Chacin allowed a season-high eight runs on nine hits in 4 1/3 innings, striking out five and walking five. Chacin dropped to 0-7 with a 6.90 ERA in nine career appearances [url=http://www.tampabaybuccaneersteamonline.com/ryan-jensen-jersey]Authentic Ryan Jensen Jersey[/url] , including eight starts, against the Cardinals.
”When you walk five guys in four innings, you can’t have much of a good game,” Chacin said. ”Just trying to battle from the first inning. I got runners on base every inning. Just battling with control with my pitches.
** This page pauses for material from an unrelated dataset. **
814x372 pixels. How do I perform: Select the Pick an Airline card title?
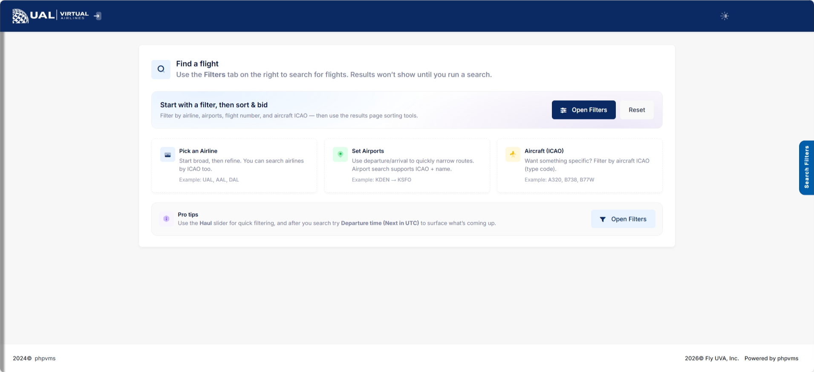tap(198, 151)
You pay for it.”
The Cardinals pushed across a run in the first when Carpenter walked, Garcia doubled and Marcell Ozuna lofted a one-out sacrifice fly to the wall in right-center.
Milwaukee answered with two runs in the bottom half. Christian Yelich tied it with his 10th home run, a one-out solo shot into the second deck in left. Ryan Braun followed with a double to right and scored on Hernan Perez’s two-out single. Jonathan Villar doubled Perez to third, but Weaver escaped by retiring Erik Kratz on a hard-hit liner to right.
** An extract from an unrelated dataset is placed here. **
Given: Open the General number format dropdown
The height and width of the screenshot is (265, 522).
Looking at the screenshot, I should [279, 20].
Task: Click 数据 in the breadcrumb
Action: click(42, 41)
”Being able to get out of that inning with just two runs, it’s obviously not ideal, but the way we’ve kind of been swinging and getting hot, I knew we were going to score some runs,” Weaver said. ”It was just about putting up zeroes from there.”
Cards: OF Tommy Pham was not in the lineup after feeling ill before the game. ”He is just under the weather,” manager Mike Matheny said. ”It has been going through our clubhouse. Different guys are passing it around. Unfortunately when you spend this much time together, is this kind of space, on flights, it is going to run its course.”
Brewers: 3B Travis Shaw left in the third inning after re-aggravating his sore right wrist on the second swing of his at-bat. The extent of the injury was not known, Counsell said. . RHP Matt Albers (10-day DL, right shoulder discomfort), could start a throwing program next week, but his return is still a ways off. ”I think we’re looking post-All Star break for Matt,” Counsell said. . IF Nick Franklin (10-day DL, right quad strain) is in Arizona and still experience soreness. ”He’s not over the injury,” Counsell said. . IF Tyler Saladino (10-day DL, left ankle sprain) continues to progress. ”We’re closing in on looking at setting a date to send him out on rehab.”
Cards: RHP John Gant (1-2, 4.39) opens the three-game series at home against Cleveland on Monday. Gant, filling in for injured Michael Wacha, was sent down to Triple-A Memphis on May 31 and recalled on Thursday.
Brewers: After an off-day Monday, rookie RHP Freddy Peralta (2-0, 2.30) makes his fourth start of the season to open a two-game series at home against Kansas City. Opponents are batting just .113 against him.